**Problem requirements:** All lines from the one with "自动驾驶入法后，罚单还得车主交? (465, 1037)" onward, through the last line of the records below, are to be retyped word for word.

Dataset excerpts
____________________
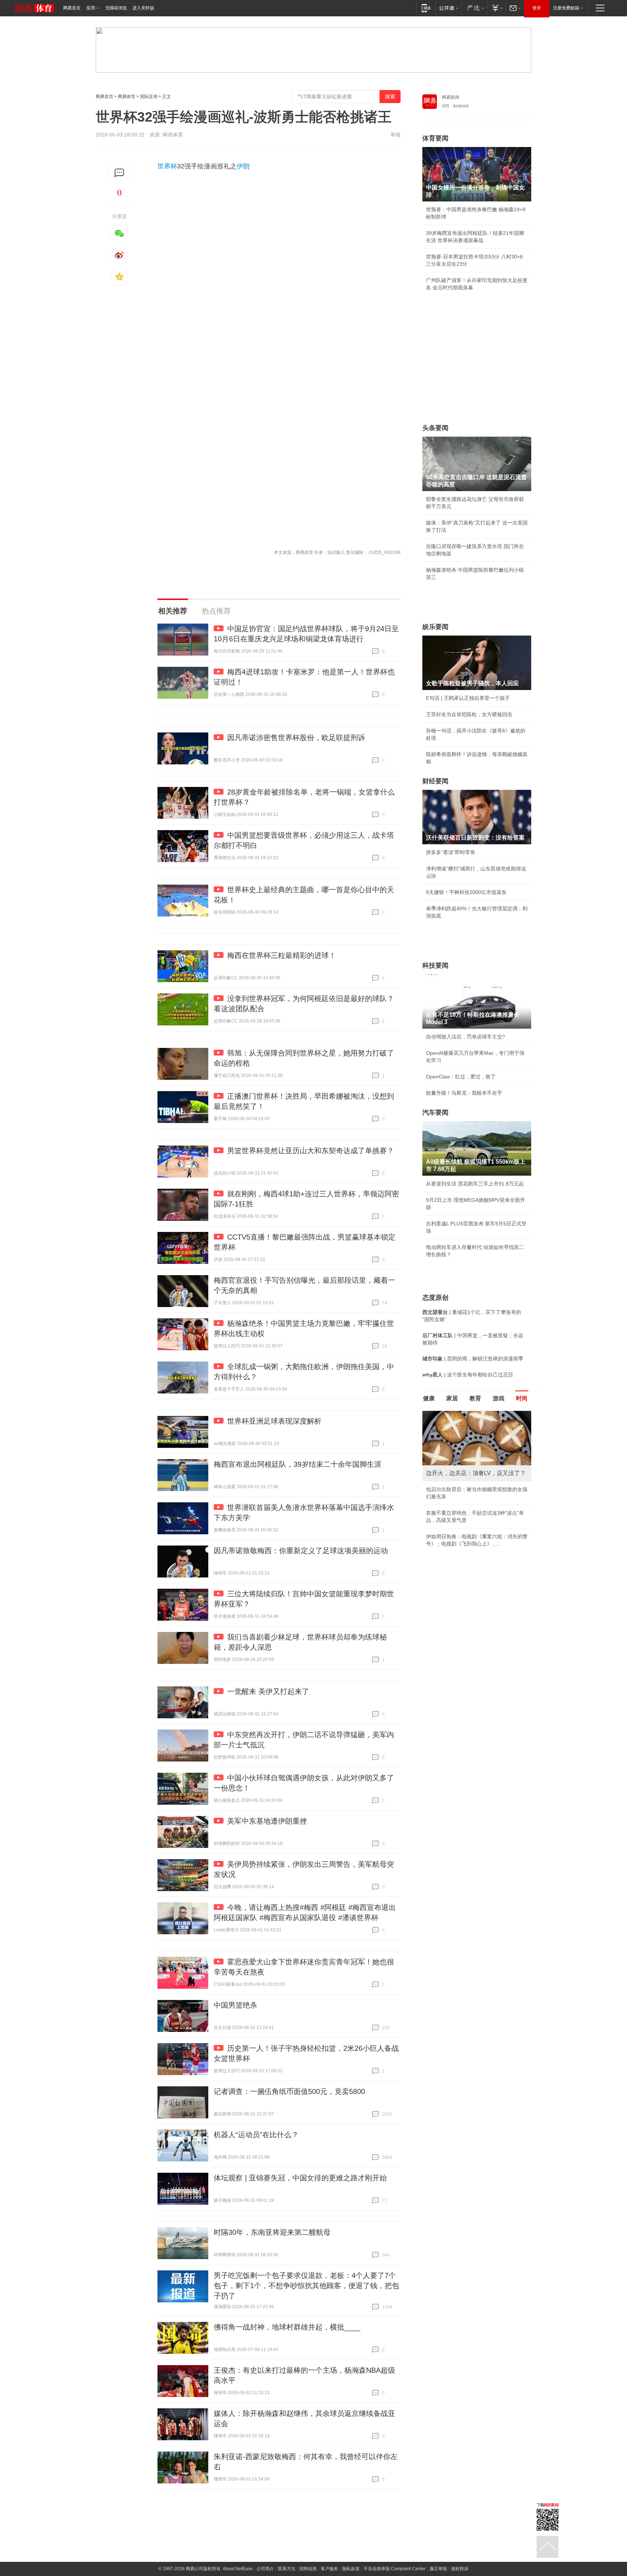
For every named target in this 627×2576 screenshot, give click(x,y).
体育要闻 (435, 138)
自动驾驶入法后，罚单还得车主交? (465, 1037)
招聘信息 (308, 2568)
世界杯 (167, 166)
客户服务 (329, 2568)
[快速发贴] (119, 173)
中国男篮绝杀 (235, 2005)
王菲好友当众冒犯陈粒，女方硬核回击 (469, 714)
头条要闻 (435, 428)
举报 (395, 134)
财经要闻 (435, 781)
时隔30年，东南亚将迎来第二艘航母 (272, 2232)
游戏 (498, 1398)
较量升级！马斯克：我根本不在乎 (464, 1093)
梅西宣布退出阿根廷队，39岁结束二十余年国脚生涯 (297, 1464)
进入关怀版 (143, 8)
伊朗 (243, 166)
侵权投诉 (459, 2568)
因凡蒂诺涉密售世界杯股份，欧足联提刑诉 (296, 738)
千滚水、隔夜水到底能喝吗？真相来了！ (471, 1506)
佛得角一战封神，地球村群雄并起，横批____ (287, 2327)
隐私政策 (351, 2568)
____________________
**Response box:**
自动驾驶入法后，罚单还得车主交? (465, 1037)
招聘信息 (308, 2568)
世界杯 (167, 166)
客户服务 (329, 2568)
[快速发贴] (119, 173)
中国男篮绝杀 (235, 2005)
王菲好友当众冒犯陈粒，女方硬核回击 (469, 714)
头条要闻 (435, 428)
举报 (395, 134)
财经要闻 (435, 781)
时隔30年，东南亚将迎来第二艘航母 (272, 2232)
游戏 (498, 1398)
较量升级！马斯克：我根本不在乎 (464, 1093)
梅西宣布退出阿根廷队，39岁结束二十余年国脚生涯 (297, 1464)
进入关怀版 (143, 8)
伊朗 (243, 166)
侵权投诉 (459, 2568)
因凡蒂诺涉密售世界杯股份，欧足联提刑诉 (296, 738)
千滚水、隔夜水到底能喝吗？真相来了！ (471, 1506)
佛得角一战封神，地球村群雄并起，横批____ (287, 2327)
隐私政策 (351, 2568)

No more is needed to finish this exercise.